What the exercise asks:
Transcribe exactly the line that contains "Click the Incoming" and all lines following it to the end of the material below; omit everything else.

⟨

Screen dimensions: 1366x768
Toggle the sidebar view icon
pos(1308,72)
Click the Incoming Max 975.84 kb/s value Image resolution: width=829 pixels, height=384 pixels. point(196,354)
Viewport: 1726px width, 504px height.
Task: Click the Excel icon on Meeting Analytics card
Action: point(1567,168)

⟩

Your solution:
Click the Incoming Max 975.84 kb/s value Image resolution: width=829 pixels, height=384 pixels. point(196,354)
Viewport: 1726px width, 504px height.
Task: Click the Excel icon on Meeting Analytics card
Action: point(1567,168)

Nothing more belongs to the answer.